Krizz Kaliko chronology
| Genius (2009) | Shock Treatment (2010) | Kickin' and Screamin' (2012) |

Singles from Shock Treatment
- "Elevator" Released: August 24, 2010; "Get Around" Released: August 24, 2010;

= Shock Treatment (Krizz Kaliko album) =

Shock Treatment is the third studio album by American rapper Krizz Kaliko. It was released on September 14, 2010 via Strange Music.

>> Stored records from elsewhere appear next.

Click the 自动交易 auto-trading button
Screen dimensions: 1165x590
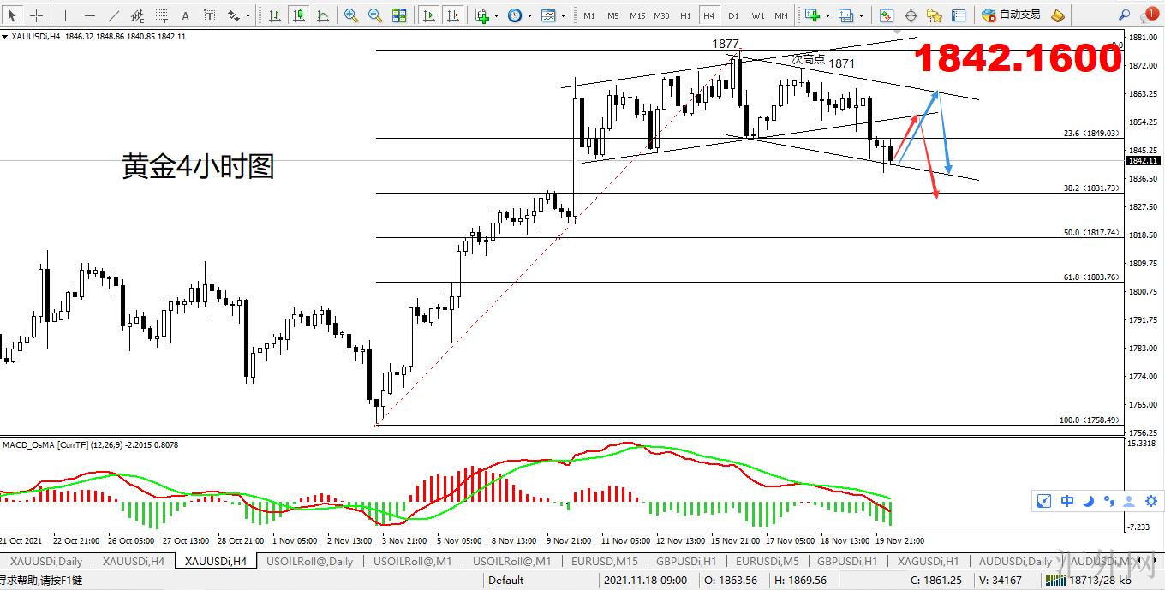(x=1011, y=15)
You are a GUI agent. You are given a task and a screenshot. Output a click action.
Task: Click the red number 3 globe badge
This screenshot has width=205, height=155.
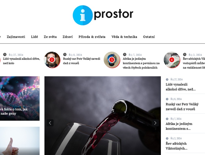pos(112,60)
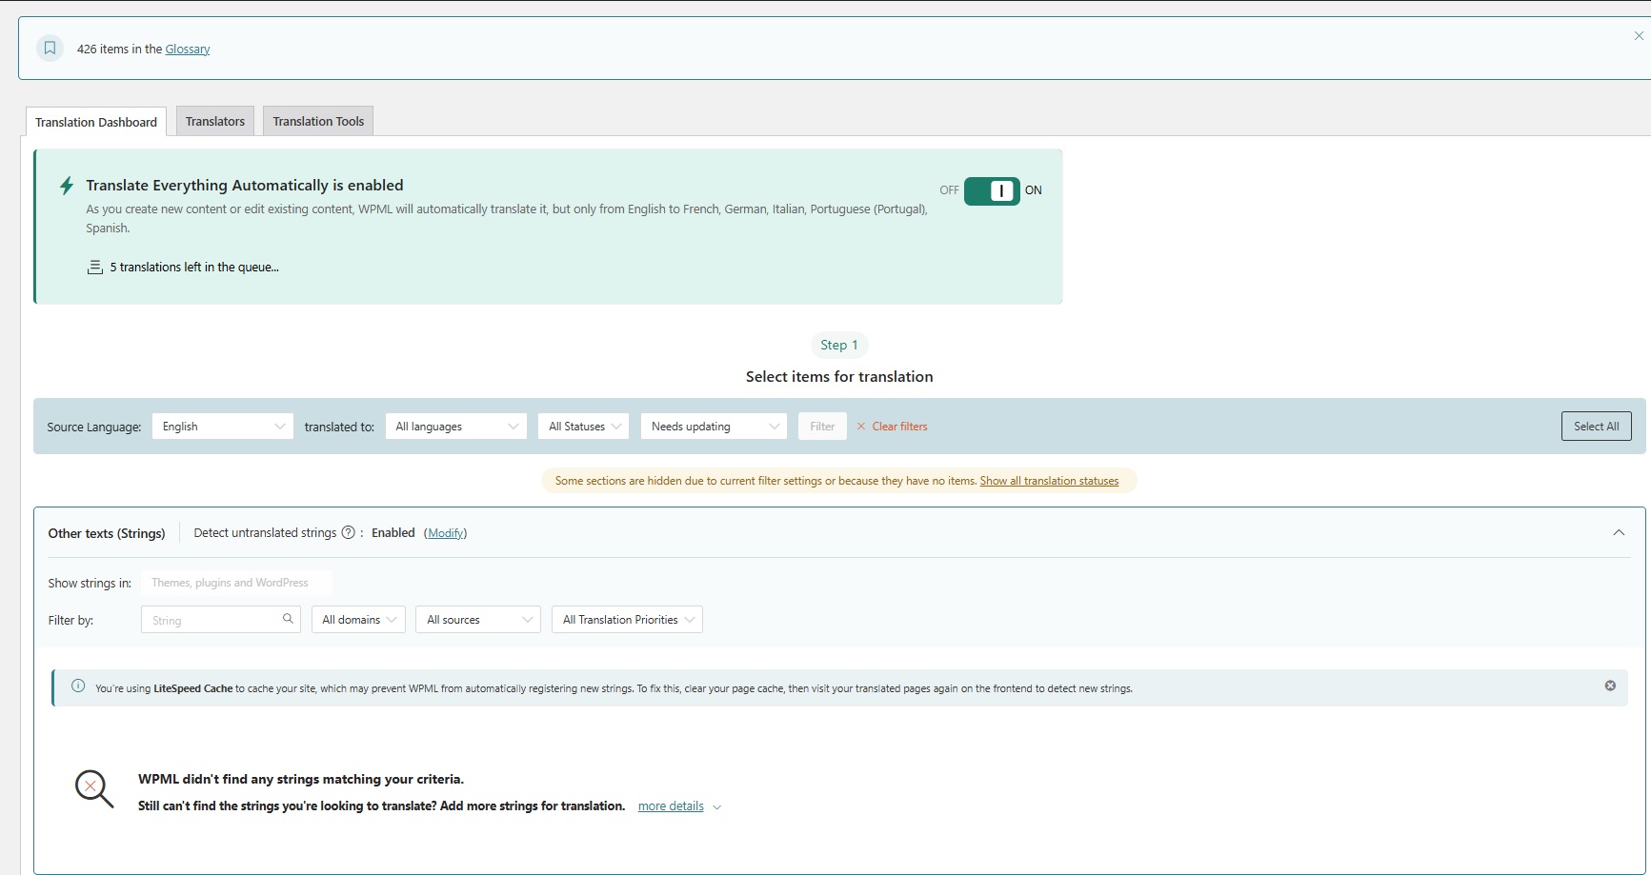Click the translation queue list icon

click(95, 268)
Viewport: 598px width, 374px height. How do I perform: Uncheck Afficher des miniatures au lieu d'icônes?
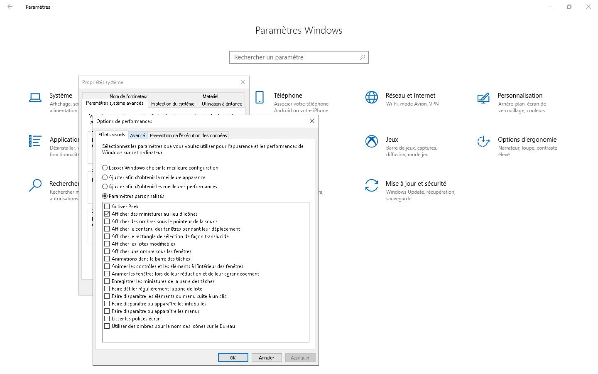[107, 214]
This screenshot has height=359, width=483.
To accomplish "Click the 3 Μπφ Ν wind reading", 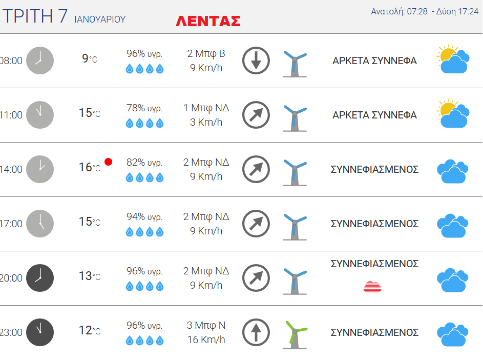I will pyautogui.click(x=206, y=325).
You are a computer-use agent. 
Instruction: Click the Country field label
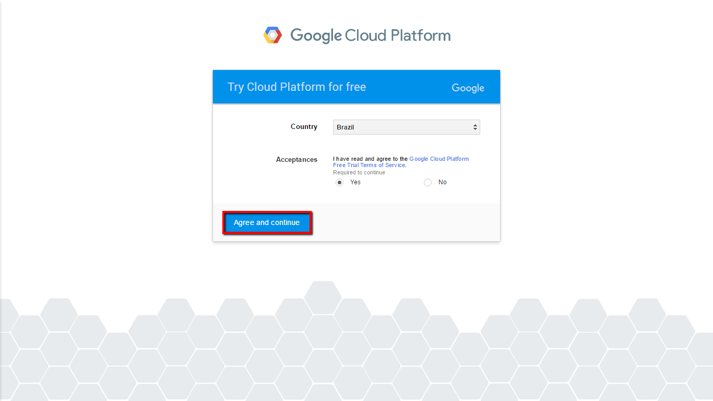(304, 126)
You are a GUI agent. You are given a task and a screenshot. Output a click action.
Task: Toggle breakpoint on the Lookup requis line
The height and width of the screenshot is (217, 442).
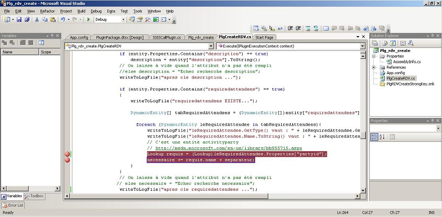(x=68, y=154)
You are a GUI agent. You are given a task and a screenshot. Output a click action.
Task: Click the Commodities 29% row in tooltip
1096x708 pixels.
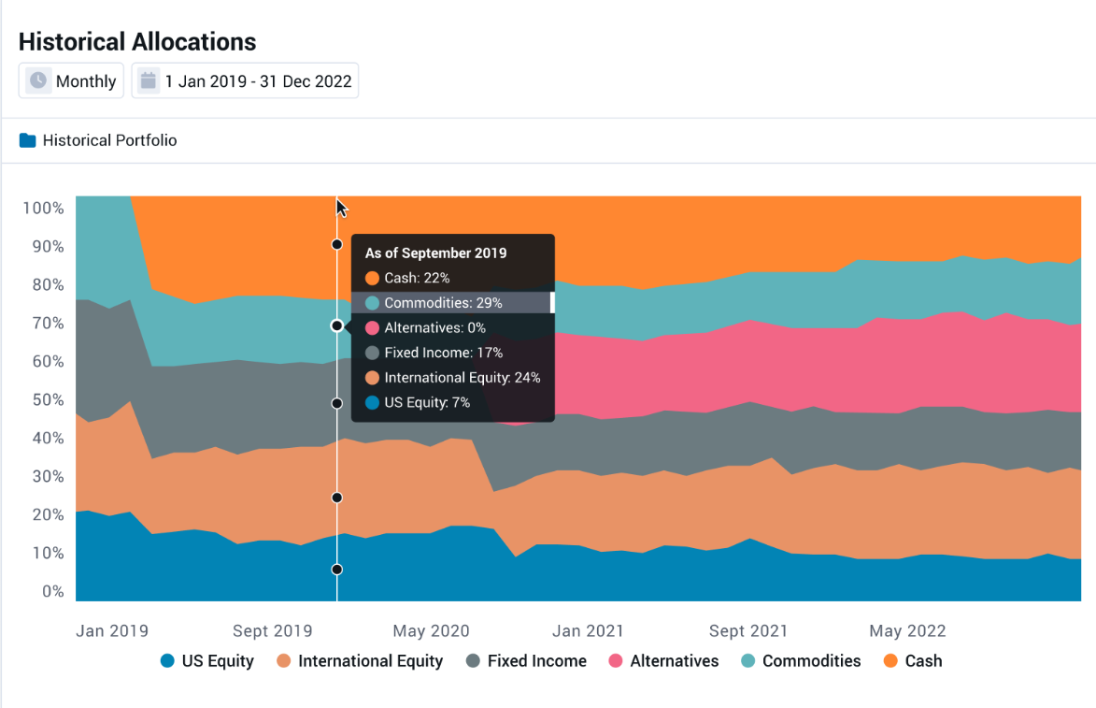(x=443, y=303)
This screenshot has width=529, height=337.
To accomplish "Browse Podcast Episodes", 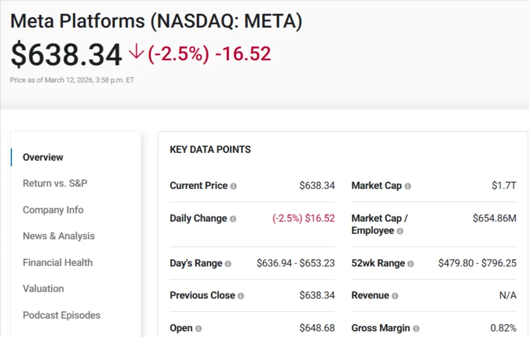I will click(x=61, y=315).
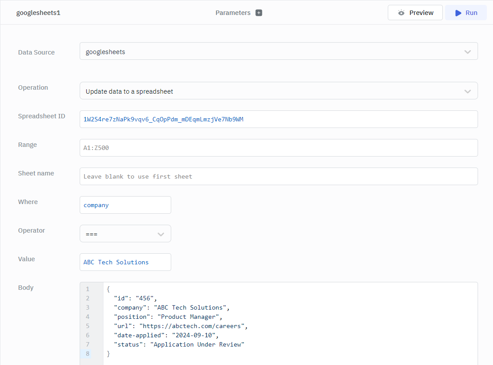Open the Operation dropdown chevron
Viewport: 493px width, 365px height.
pos(467,91)
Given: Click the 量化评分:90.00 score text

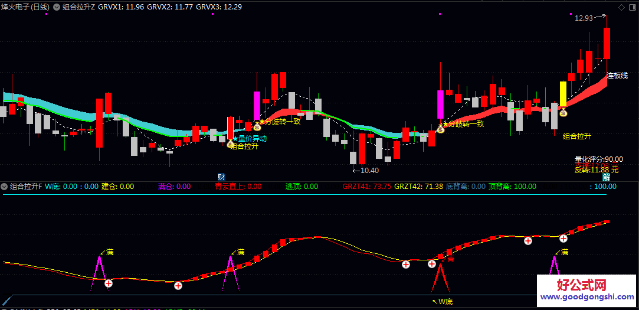Looking at the screenshot, I should 598,159.
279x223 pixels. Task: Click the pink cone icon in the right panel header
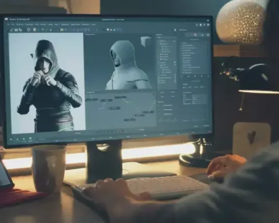coord(195,35)
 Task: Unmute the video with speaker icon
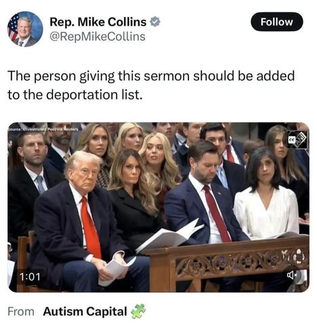(291, 275)
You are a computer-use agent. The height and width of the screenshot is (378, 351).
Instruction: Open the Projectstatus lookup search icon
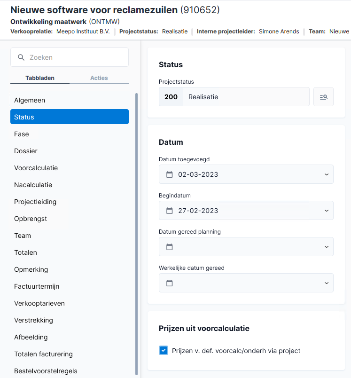click(323, 97)
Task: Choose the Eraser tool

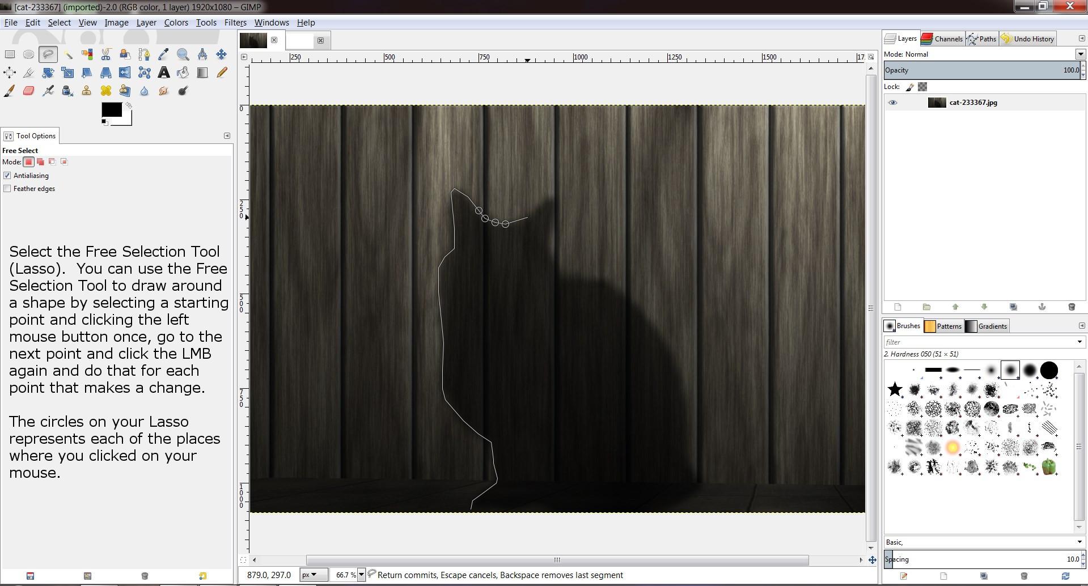Action: pyautogui.click(x=29, y=91)
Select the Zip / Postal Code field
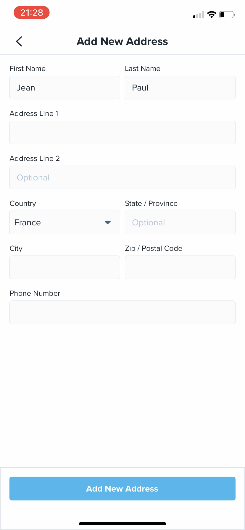Screen dimensions: 245x530 180,267
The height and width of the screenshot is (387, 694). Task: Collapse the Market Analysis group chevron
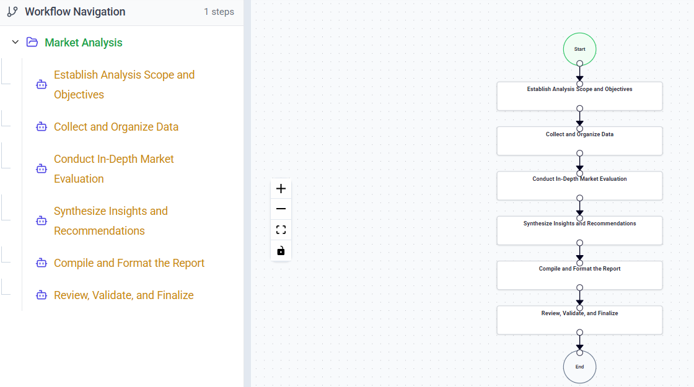point(14,42)
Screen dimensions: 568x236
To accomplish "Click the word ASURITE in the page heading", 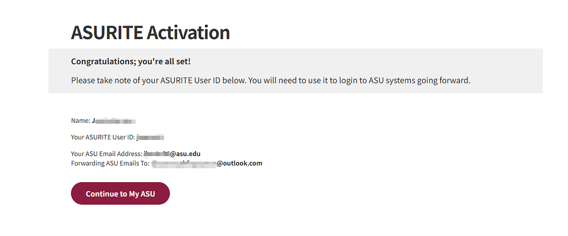I will click(x=107, y=32).
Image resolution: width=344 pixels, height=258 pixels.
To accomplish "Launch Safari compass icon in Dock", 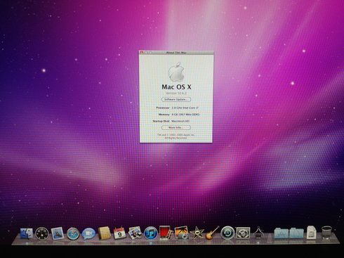I will 73,234.
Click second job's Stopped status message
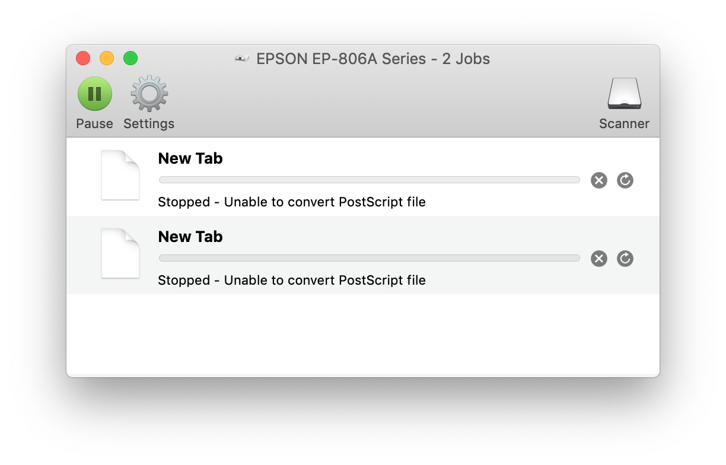726x465 pixels. click(292, 281)
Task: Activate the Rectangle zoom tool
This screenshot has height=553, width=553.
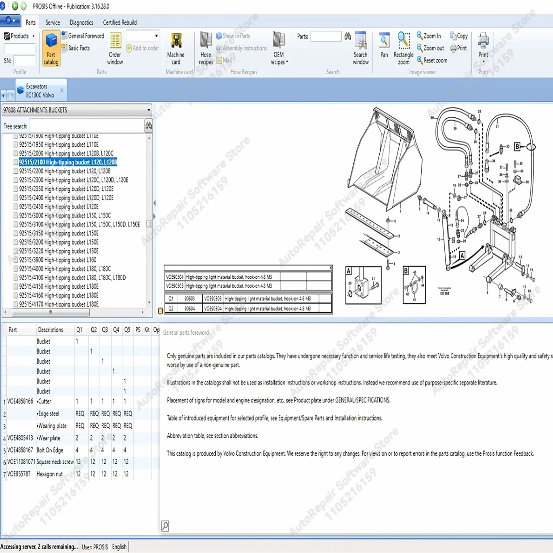Action: tap(404, 48)
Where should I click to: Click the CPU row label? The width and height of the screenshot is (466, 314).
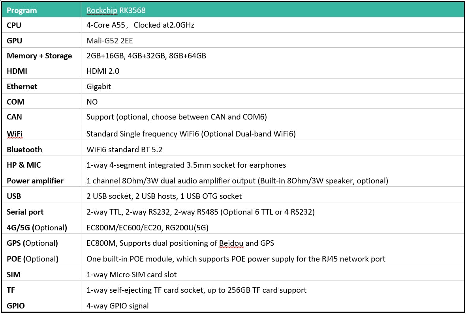[x=14, y=25]
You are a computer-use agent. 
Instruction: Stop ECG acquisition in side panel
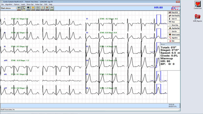pyautogui.click(x=174, y=12)
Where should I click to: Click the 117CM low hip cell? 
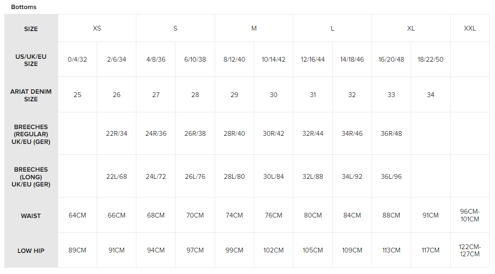(430, 250)
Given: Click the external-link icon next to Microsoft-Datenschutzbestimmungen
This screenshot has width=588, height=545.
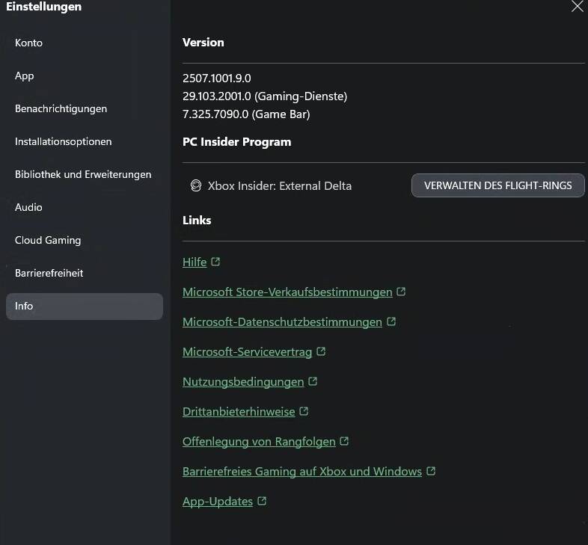Looking at the screenshot, I should pos(391,321).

Other titles the artist considered for the album, before deciding on Shock Treatment, were Son of Sam and Walk on Water.

Production was handled by Seven, Wyshmaster, Oliver "OG" Grose, David Sanders II, Jonah "Matic Lee" Appleby, Lonard "Nardo" Young, Robert Rebeck, Trox and Young Fyre, with Krizz Kaliko and Josh "Karbon" Brunstetter serving as additional producers. It features guest appearances from Irv Da Phenom, Barbara Word, Big Ben, Big Scoob, Brotha Lynch Hung, Kortney Leveringston and Stevie Stone, as well as his 816 Boyz groupmates Tech N9ne, Kutt Calhoun and Makzilla.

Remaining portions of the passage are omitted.